I am continuing my fun saga to determine whether parsing CSV files is CPU bound or I/O bound. Recall that I posted some C++ code and reported that it took 96 seconds of process time to parse a given 2GB CSV file and just 27 seconds to read the lines without parsing. Preston L. Bannister correctly pointed out that using the clock() function is wrong. So I updated my code using his ZTimer class instead. The new numbers are 103 seconds for the full parsing and 57 seconds to just parse the lines.
Some anonymous reader claimed that my code was still grossly inefficient. I do not like arguing without evidence.
Ah! But Unix utilities can also parse CSV files. They are usually efficient. Let us use the cut command:
$ time cut -f 1,2,3,4 -d , ./netflix.csv > /dev/null
So, 120 seconds?
What about sorting the CSV file? Of course, it is a lot more expensive: 504 seconds.

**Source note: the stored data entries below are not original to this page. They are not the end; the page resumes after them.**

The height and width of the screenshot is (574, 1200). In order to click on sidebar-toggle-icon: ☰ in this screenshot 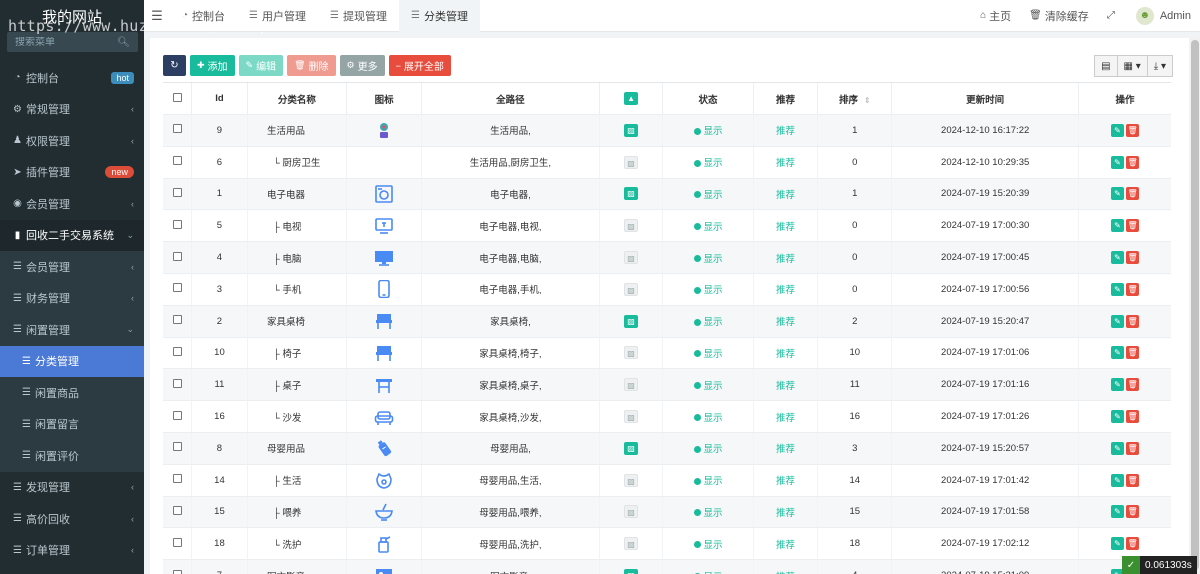, I will do `click(157, 16)`.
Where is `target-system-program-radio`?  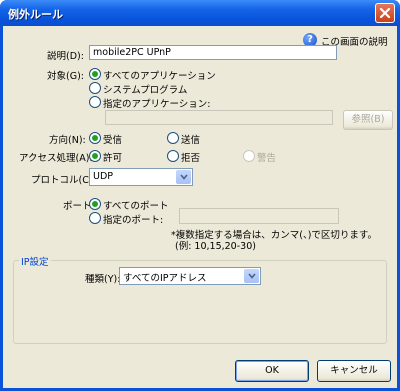 target-system-program-radio is located at coordinates (95, 88).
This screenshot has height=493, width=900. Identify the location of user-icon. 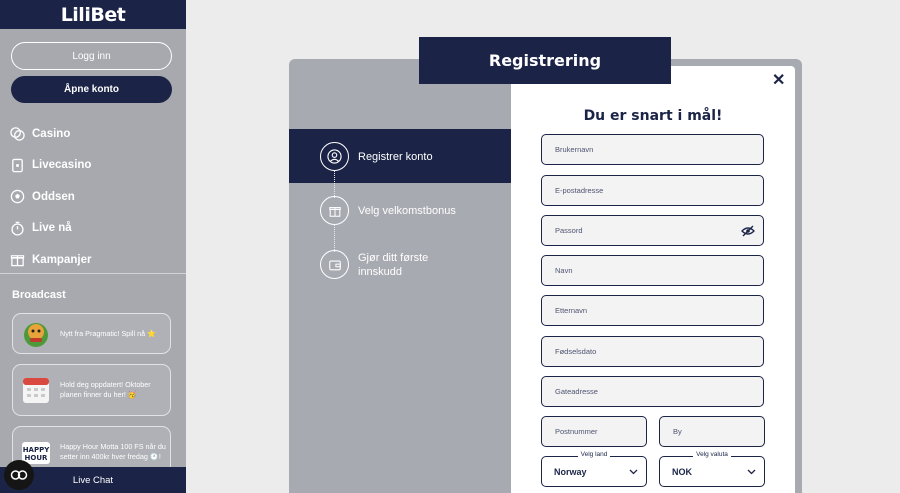
(334, 156).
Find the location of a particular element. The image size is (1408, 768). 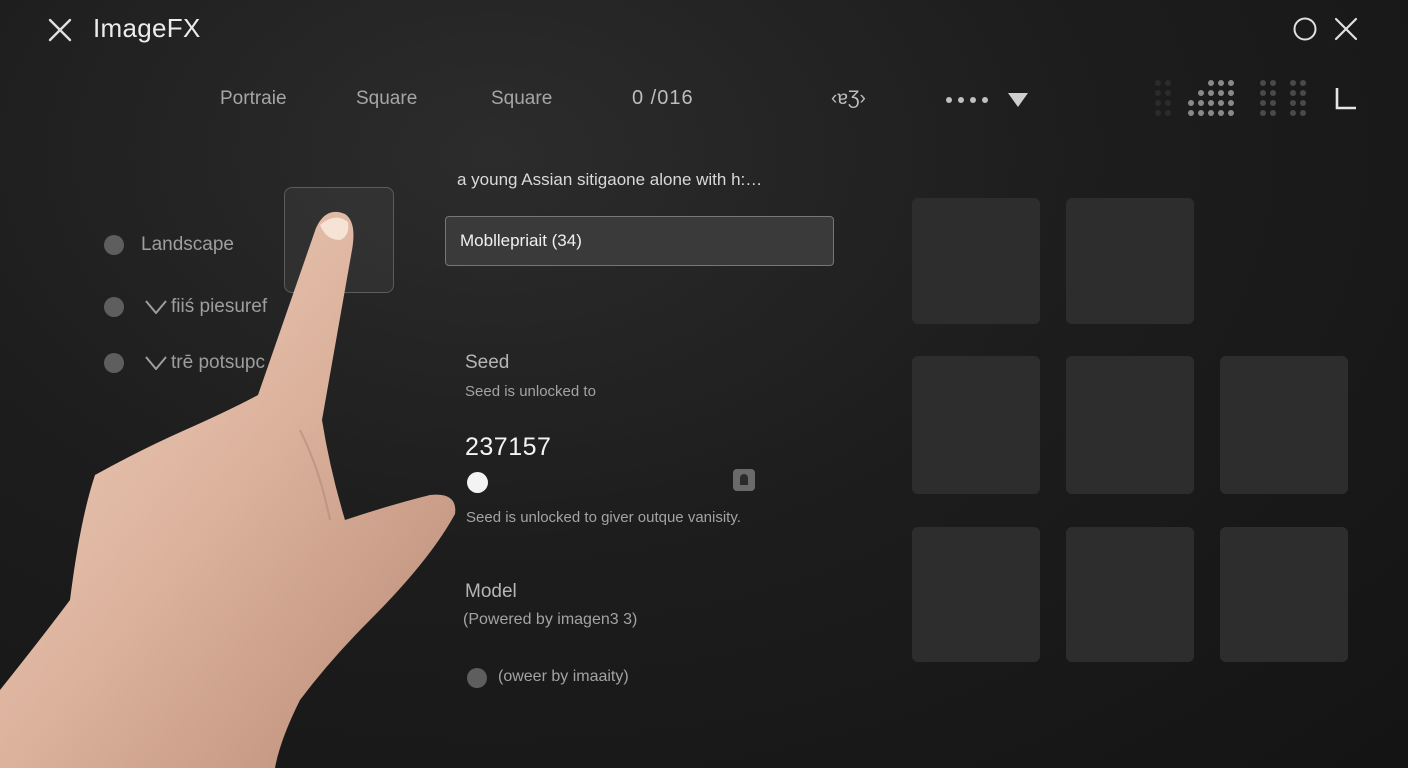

$ time sort -t, ./netflix.csv > /dev/null
Finally, for a basis of comparison, let us just dump the file to /dev/null:
$ time cat ./netflix.csv > /dev/null
The final story:
|parsing method||time elapsed|
|cat Unix command||29 s|
|Daniel’s line parser||57 s|
|Daniel’s CSV parser||103 s|
|cut Unix command||120 s|
|sort Unix command||504 s|
Analysis: My C++ code is not grossly inefficient. If the I/O cost of reading the file is about 30 seconds, parsing it takes about 100 seconds. My preliminary conclusion is that parsing CSV files is more CPU than I/O bound.